In this research, which is the beginnings of my dissertation as well as a larger project dedicated to serving my home communities of makers, I consider the idea that our Makerspaces are limiting us to a certain kind of maker and a certain way of making. It is highly technological, steeped in historical violence and erasure, and relegates other making communities to the “crafters,” to the lesser-thans, and even to the nonhumans, the animals and the objects and the people who have been figured by histories of electronic media as non-technological, non-rational, and not worthy of discussion. I will be conducting a video ethnography of three sites of making: a graduate student digital humanities research studio, a university crafts center that is open to both students and non-students, and my family farm in North Carolina.

I ask the questions: How are bodies being made (and disrupted) through their engagement with different material practices? What transfers between people, objects, tools, and space in a space where making happens, what I would like to call a Makingspace? How do different Makingspaces become enmeshed in institutional systems of power? And finally, how can we make more materially and culturally inclusive Makingspaces that account for the deeply historical and multimodal ways that women, people of color, and working class laborers have always and already been making?

The method that I will be using to conduct these video ethnographies draws directly from two individuals I owe much to. The first, Ann Shivers-McNair, has conducted a study of a corporate Makerspace using a GoPro attached to her head.

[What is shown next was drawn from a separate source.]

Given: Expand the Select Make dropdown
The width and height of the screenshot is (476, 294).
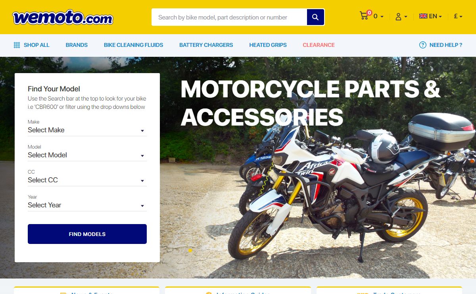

Dr. Shivers-McNair calls this approach “3D interviewing,” where the researcher is made to pay attention to how bodies get made in movement and in three dimensional space. She herself draws from Sarah Pink’s method for sensory ethnography, a walking and talking approach that allows for the researcher to understand how practice, place, and the senses are intimately entangled. It is an apprenticeship model for research, a perfect way of understanding a Makerspace, where one’s participants teach one how to be a member of the community, where the researchers learns from her participants rather than learns about them. Dr. Shivers-McNair furthers Pink’s approach by considering how the researcher and the research apparatus help construct bodies within a research site. Rather than using videography to “capture” what is “real” in the Makerspace, she leans into the ways that a GoPro camera constructs certain bodies, including the researcher’s own, within its frame.

The second person I owe my methodology to is my father, who at the same time that Dr. Shivers-McNair was finishing her dissertation on this videographic method was using a GoPro to document his first days as a certified beekeper. In May 2017, my father unexpectedly died, and left behind a small corpus of videos. In these videos, the bees are furiously making their honey alongside my father who is helping them in their pursuits. When I look at these videos, I am reminded of many things: my father, never the reflective type, document his practice in the way a researcher has. My father, the engineer, the bricoleur. My father, the loud one, the 275-lb stout strong fire of our family, who died from anaphylactic shock brought about by a bee sting. My father, lived and breathed and died making.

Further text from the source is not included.